- **TASK REQUIREMENTS**
Excluding pictures, retype exactly the lines from the one with "Where should I click to: Click Clemson's" through the end of the records that follow.

- **GIVEN RECORDS**

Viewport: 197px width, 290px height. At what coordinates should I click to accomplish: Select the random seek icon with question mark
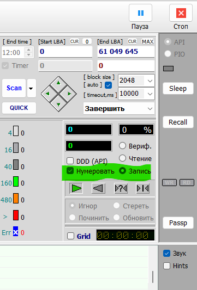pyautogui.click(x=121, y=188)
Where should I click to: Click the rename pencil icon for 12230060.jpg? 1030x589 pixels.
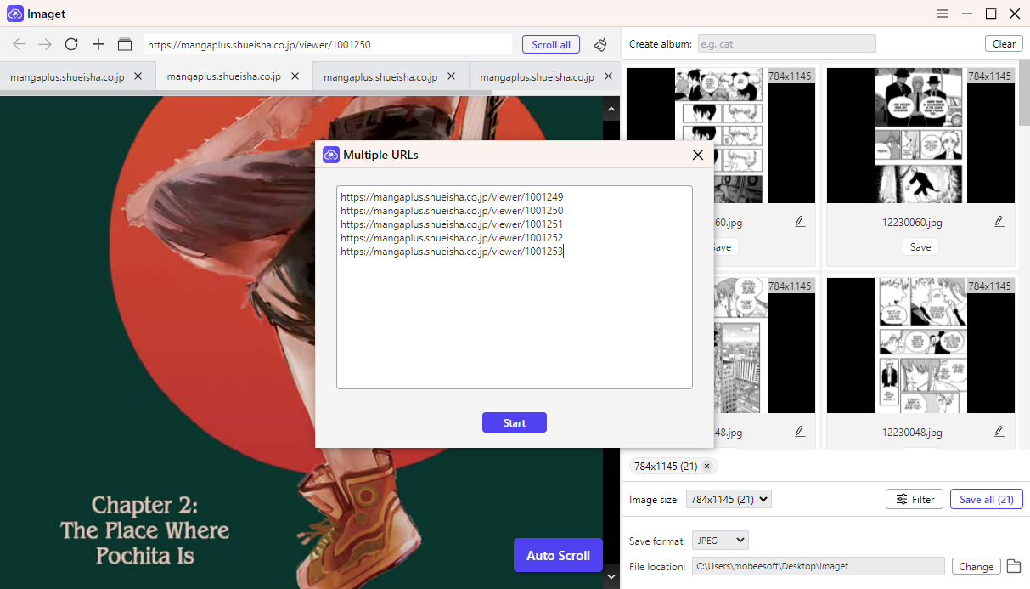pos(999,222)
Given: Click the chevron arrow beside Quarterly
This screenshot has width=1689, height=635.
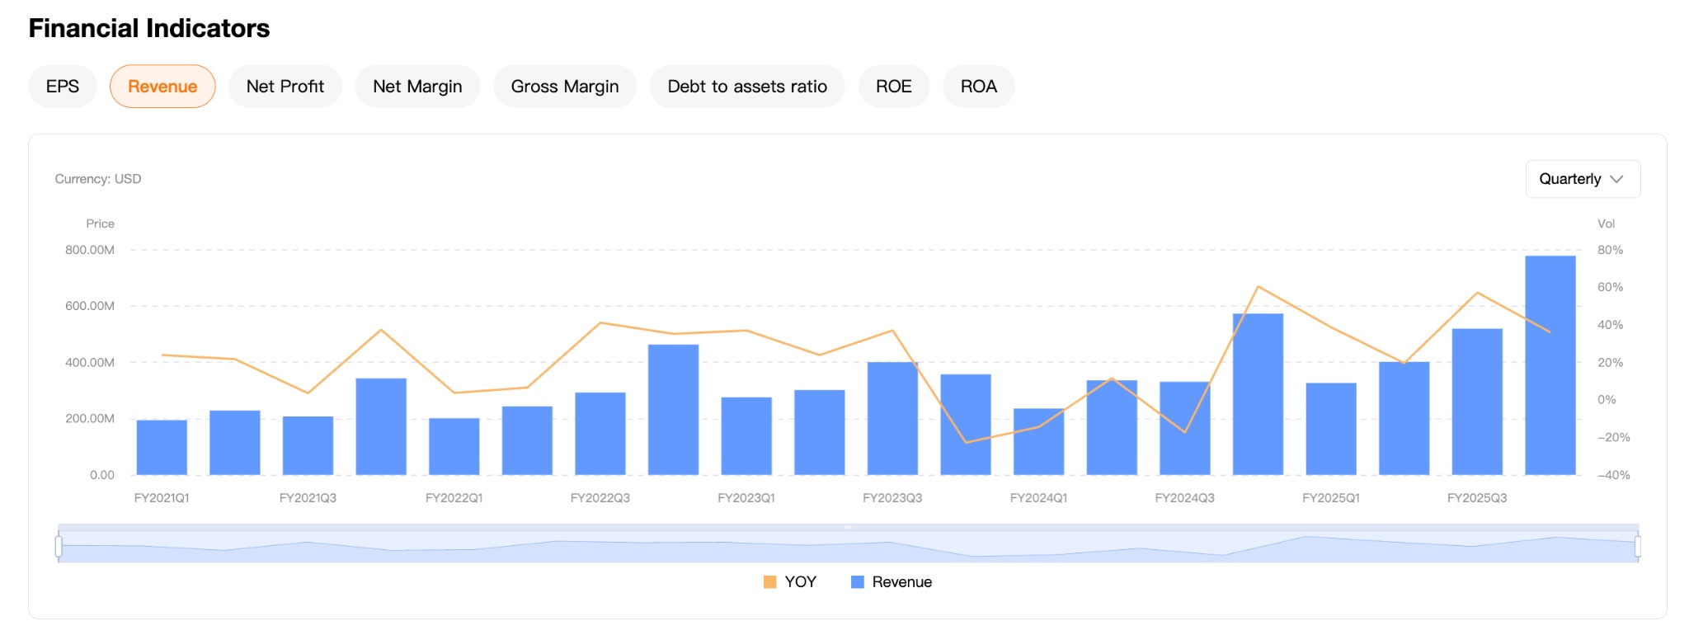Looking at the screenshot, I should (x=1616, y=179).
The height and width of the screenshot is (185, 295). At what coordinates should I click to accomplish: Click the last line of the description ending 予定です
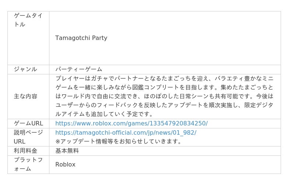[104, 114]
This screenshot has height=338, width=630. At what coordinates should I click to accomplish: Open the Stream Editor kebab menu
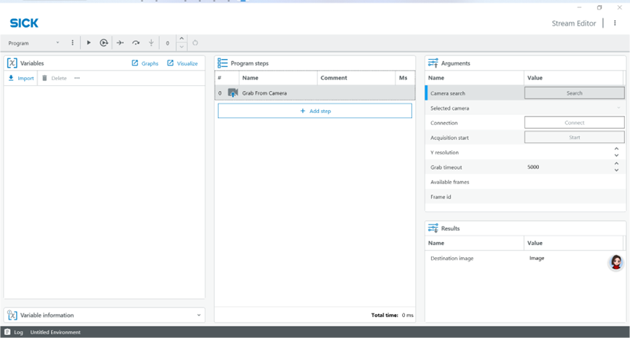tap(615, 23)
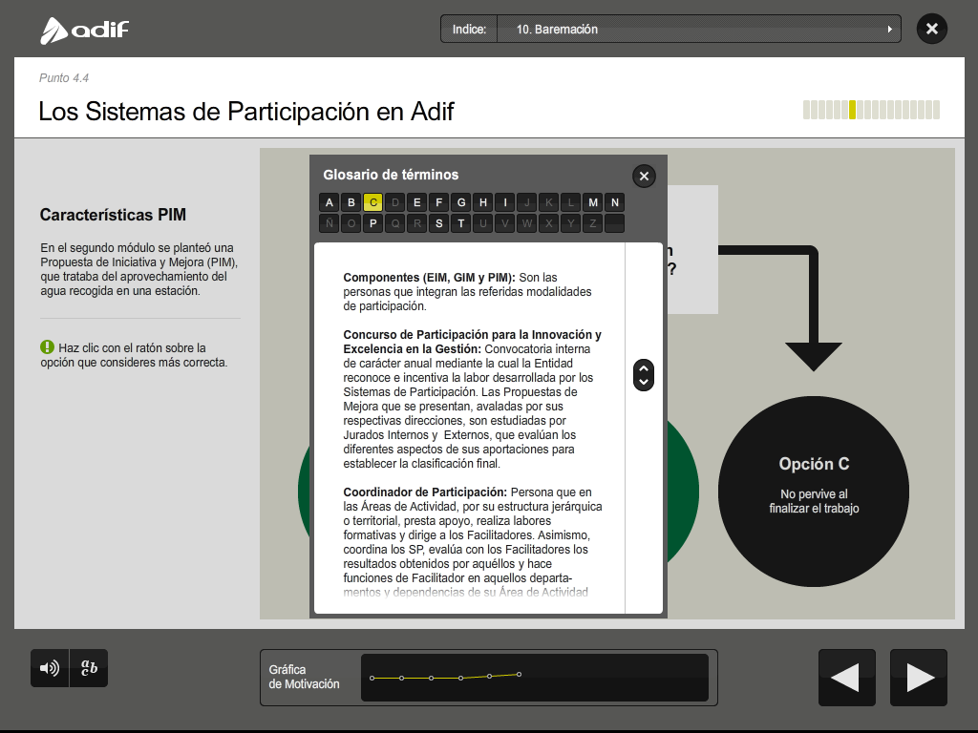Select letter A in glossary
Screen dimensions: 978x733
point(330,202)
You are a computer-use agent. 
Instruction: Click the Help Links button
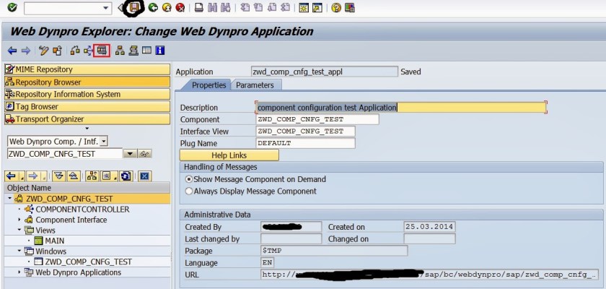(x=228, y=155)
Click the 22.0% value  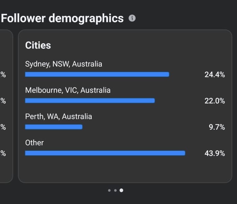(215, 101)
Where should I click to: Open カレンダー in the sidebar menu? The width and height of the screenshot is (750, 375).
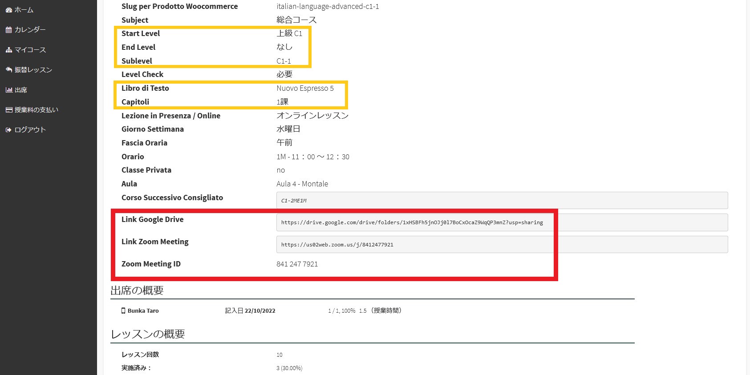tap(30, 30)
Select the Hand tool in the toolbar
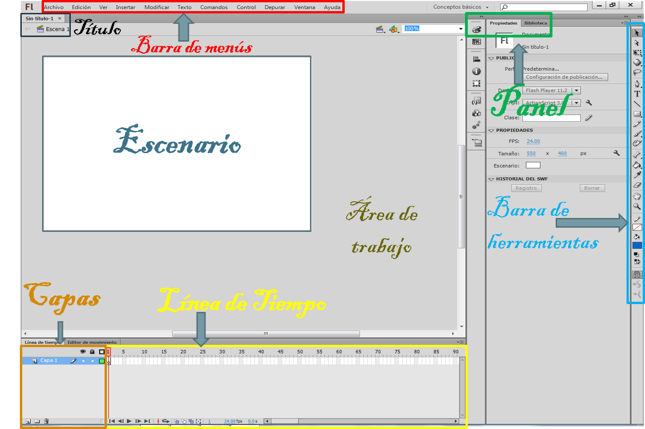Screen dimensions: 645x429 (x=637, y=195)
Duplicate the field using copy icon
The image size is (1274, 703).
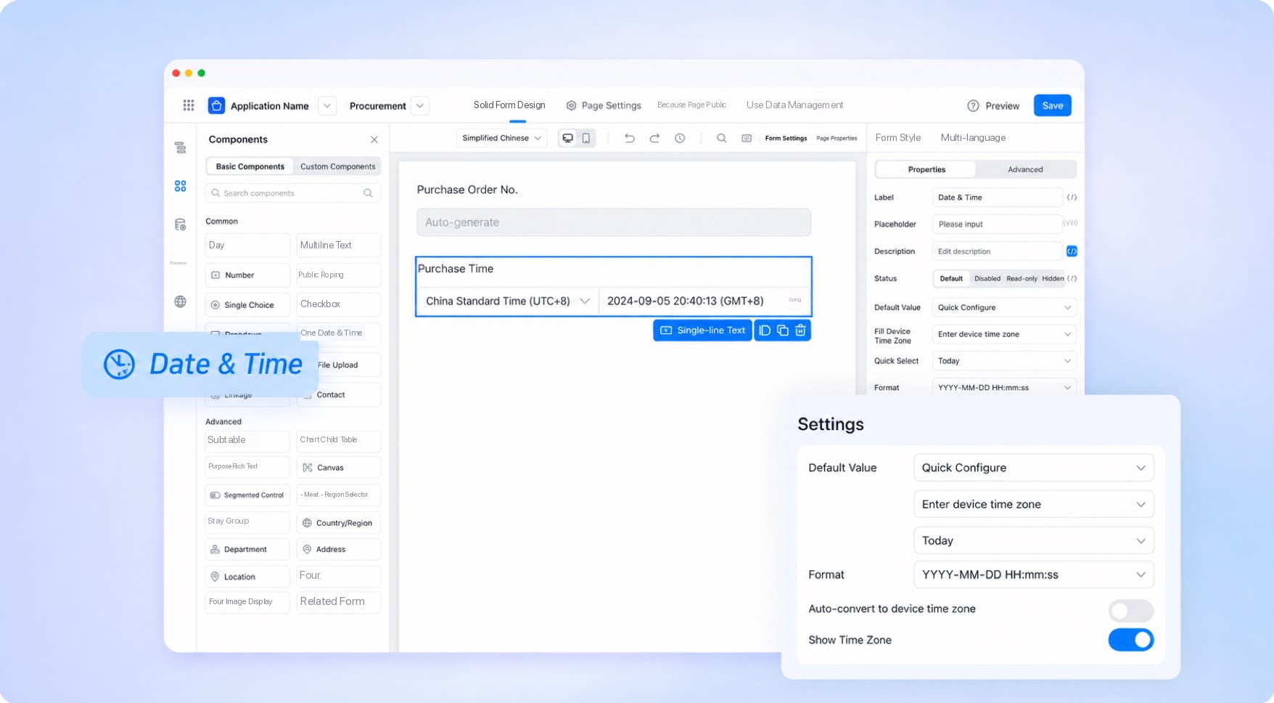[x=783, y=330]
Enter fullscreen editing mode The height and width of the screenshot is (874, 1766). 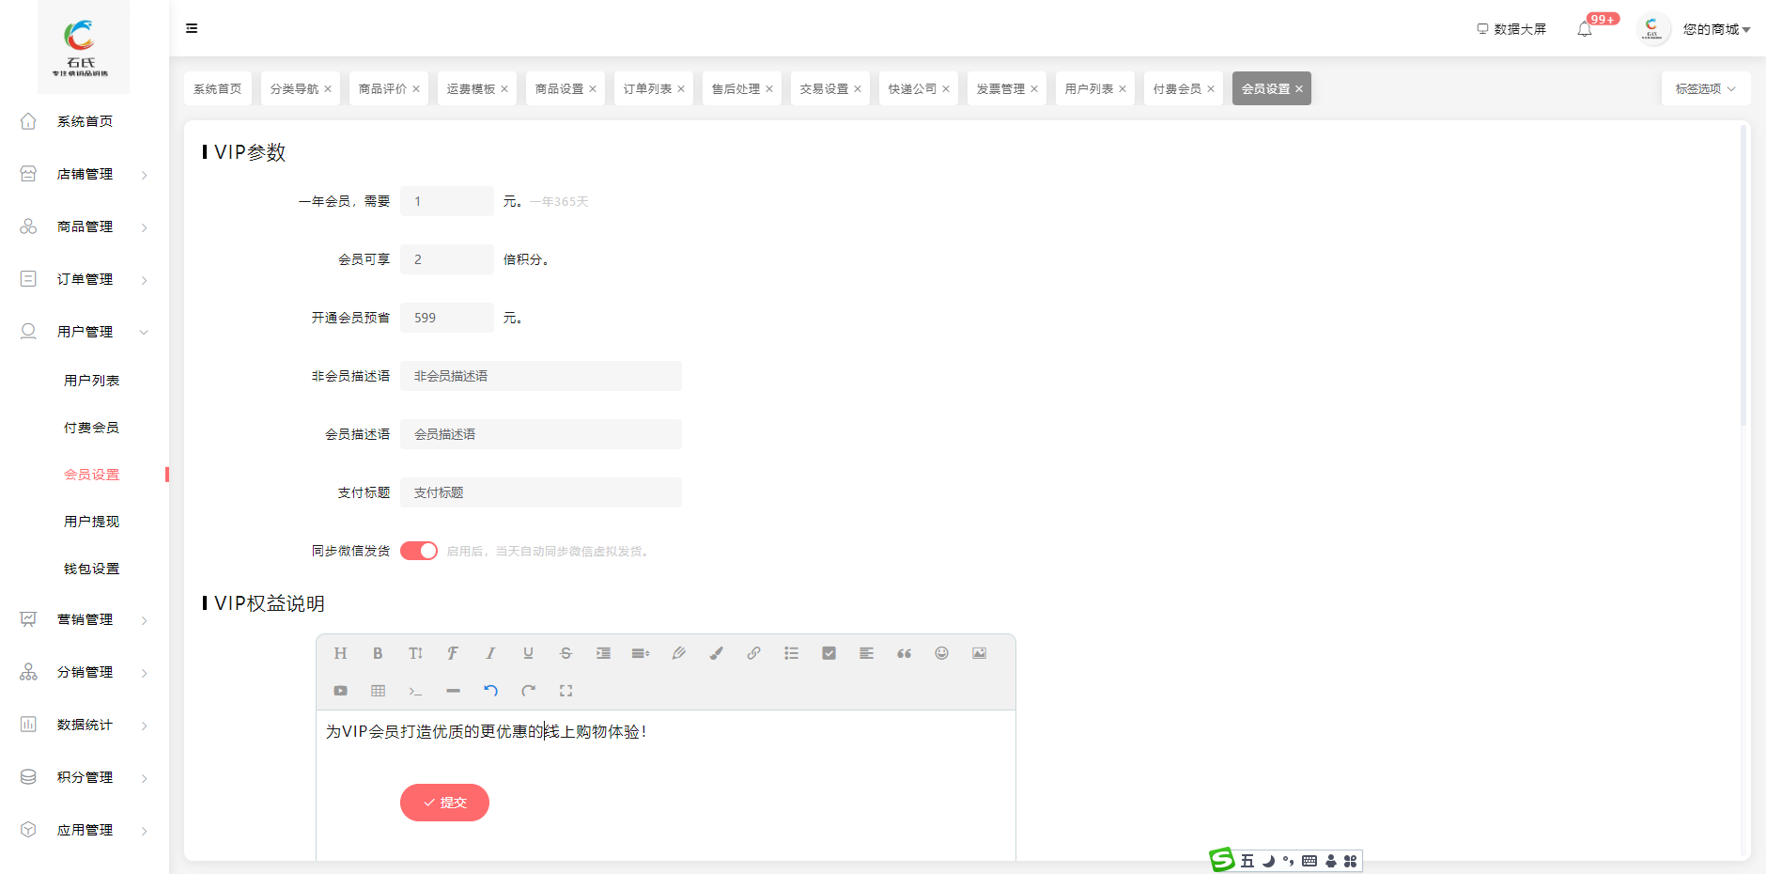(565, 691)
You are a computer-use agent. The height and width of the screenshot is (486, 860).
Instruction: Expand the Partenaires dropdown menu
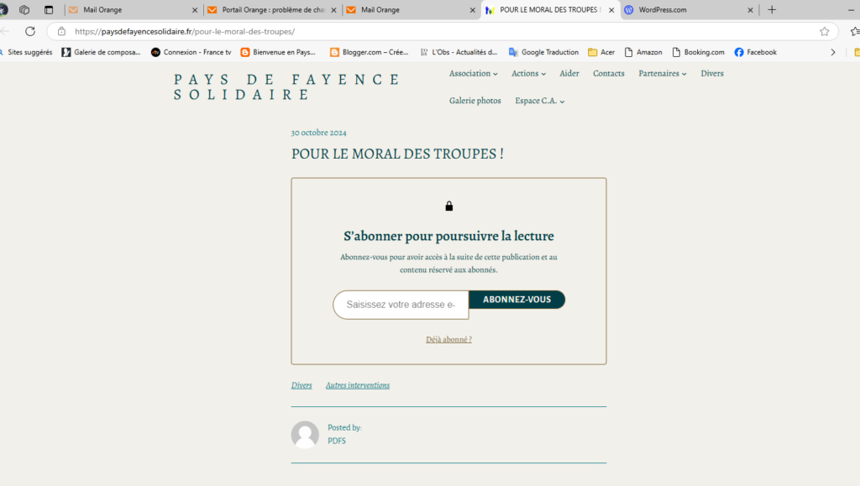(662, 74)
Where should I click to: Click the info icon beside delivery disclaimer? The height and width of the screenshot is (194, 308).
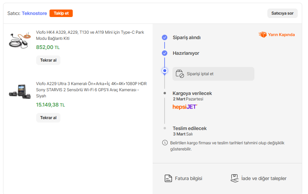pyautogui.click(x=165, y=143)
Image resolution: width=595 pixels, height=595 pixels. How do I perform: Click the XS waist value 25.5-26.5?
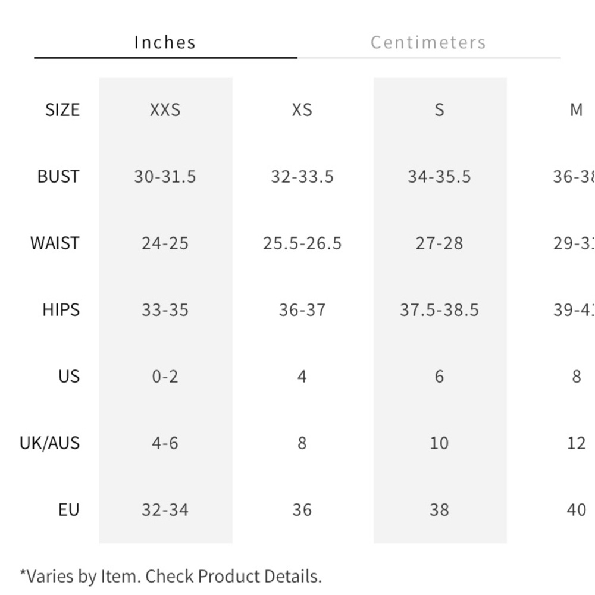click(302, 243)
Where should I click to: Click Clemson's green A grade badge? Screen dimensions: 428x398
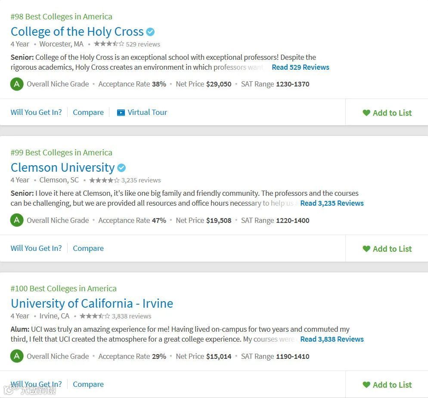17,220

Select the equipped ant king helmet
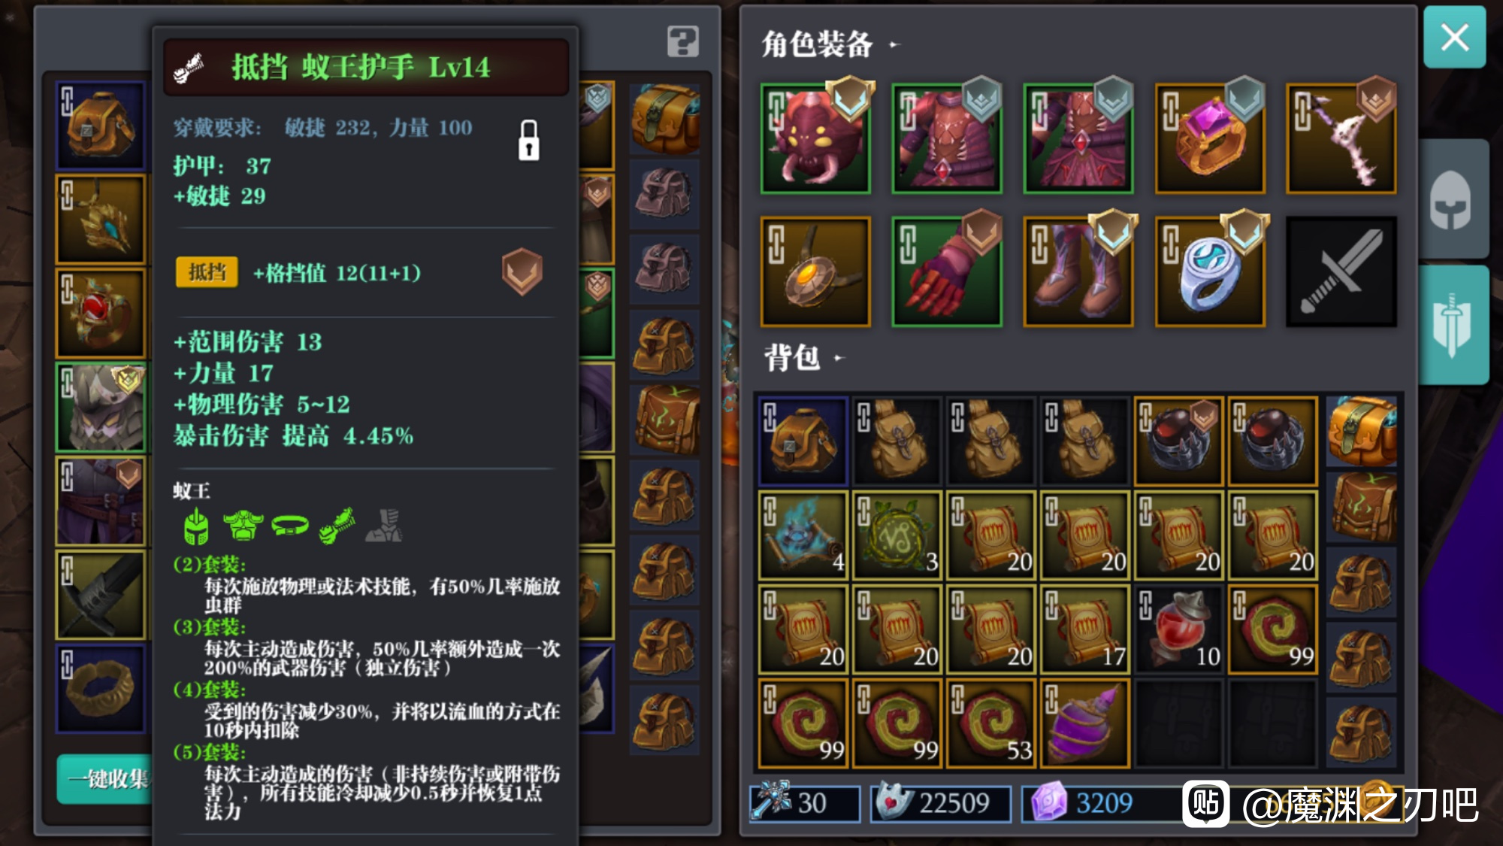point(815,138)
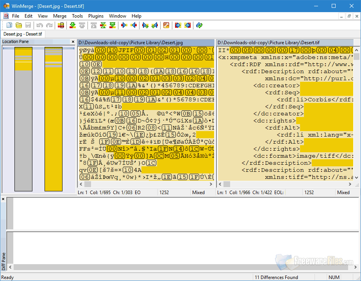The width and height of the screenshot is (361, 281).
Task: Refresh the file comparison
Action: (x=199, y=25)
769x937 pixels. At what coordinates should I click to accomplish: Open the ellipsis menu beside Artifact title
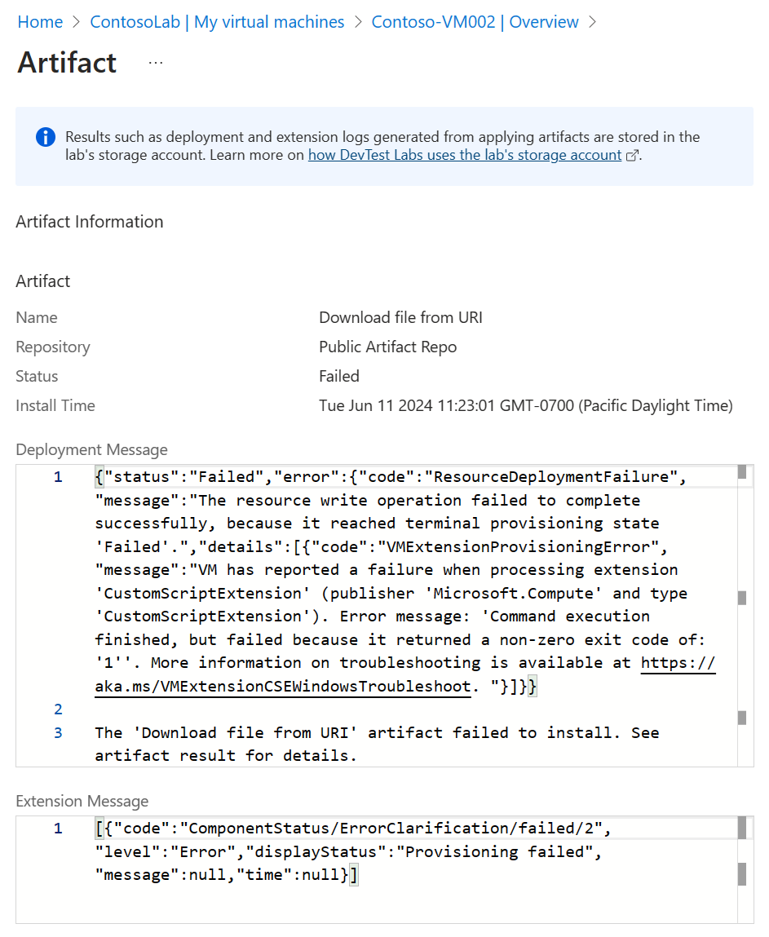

- **ANSWER BOX**
Where should I click to: Click Clemson's green A grade badge? Screen dimensions: 428x398
17,220

Select the equipped ant king helmet
point(815,138)
The width and height of the screenshot is (361, 281).
Task: Refresh the file comparison
Action: (x=199, y=25)
769x937 pixels. At what coordinates should I click to accomplish: Open the ellipsis menu beside Artifact title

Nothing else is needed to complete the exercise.